A direct view linear LED luminaire accommodates the linear LED assembly, driver and control electronics in an extruded aluminum housing which forms a rugged, weather-tight, impact and corrosion resistant enclosure in conjunction with the lens, silicone gaskets, die cast endcaps, and waterproof connectors. A membrane vent is usually installed in the enclosure to enable pressure equalization, which is intended to increase the service life of seals and reduce the potential for moisture vapor to condense on lenses. The anodized aluminum housing also provides heat dissipation for the LEDs by way of conduction and convection. The optical lens is either a translucent UV-protected polycarbonate lens that provides a maximized viewing angle, or a clear lens that produces minimal optical losses.

The LEDs are driven by a constant current power supply which runs off AC mains power or uses low voltage DC power as the input. Direct view linear LED luminaires can be installed end-to-end to provide seamless illumination. Optional jumper cables allow to add space between fixtures in a series. They can be connected in series or in parallel (wired to a common junction box). The maximum number of luminaires each circuit can operate depends on the total input voltage and circuit length.

Color production

Direct view linear LED luminaires may be designed to produce solid white, solid color, tunable white, or color-changing light. Tunable white LED systems allow dynamically control of color and intensity and provide a continuously adjustable range of color temperatures.

Multi-channel color mixer systems are used to deliver vibrant lighting effects or create media façades. The standard RGB LED system is capable of creating intensely saturated light but the hue, saturation and brightness values available in the color system are limited. The addition of a white LED to produce an RGBW addresses this issue and allows to create better-quality white light. Adding an amber LED to create an RGBA expands the gamut to include warmer tones such as rich gold, yellow, and orange shades.

To produce the specified color, color tunable LEDs require accurate dimming of their component LEDs. Dimming of the LEDs can be accomplished through constant current reduction (CCR) or pulse-width modulation (PWM).

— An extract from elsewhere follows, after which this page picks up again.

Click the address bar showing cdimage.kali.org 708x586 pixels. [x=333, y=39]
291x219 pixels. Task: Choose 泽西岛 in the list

CCR dimming has less complex and less expensive electronic requirements but the output color of an LED dimming using this method can have a noticeable dependency on the drive current that is applied.

Color critical applications often use PWM dimming to maintain the same color throughout the dimming range. PWM dimming can also deliver the LED light output over a full range from 100% to 0%, which is advantageous in calling up any color within the mixing range of a multi-channel LED system.

Control protocol

In a direct view linear LED luminaire, each single-color LED or each component LED of a multi-color LED array is individually addressed. Addressing of individual LEDs or component LEDs allows them to identify the specific control signals. Each single-color LED or multi-color LED, which is often referred to as a lighting node, thus can be individually controlled, turning each direct view luminaire into a row of pixels.

The dimming circuit that operates each single-color LED or each component LED of a multi-color LED array accepts control input through a digital interface. The digital interface is most commonly a conversion device based on DMX512 (Digital Multiplex) or a network protocol designed for Ethernet (e.g., KiNET, the Ethernet lighting protocol from Philips Color Kinetics).

A central DMX or Ethernet controller then communicates with lighting nodes in the network and tells each node what intensity, color and rate of change it should follow. The set of digital instructions creates a light show that can be as simple as color chasing, or as complex as complex as sophisticated presentations calling for hundreds or thousands of individually controllable lighting nodes.

Video controllers can manage and coordinate tens of thousands of lighting nodes in the installation as pixels in a display. Integration with media servers and audio systems creates multimedia installations.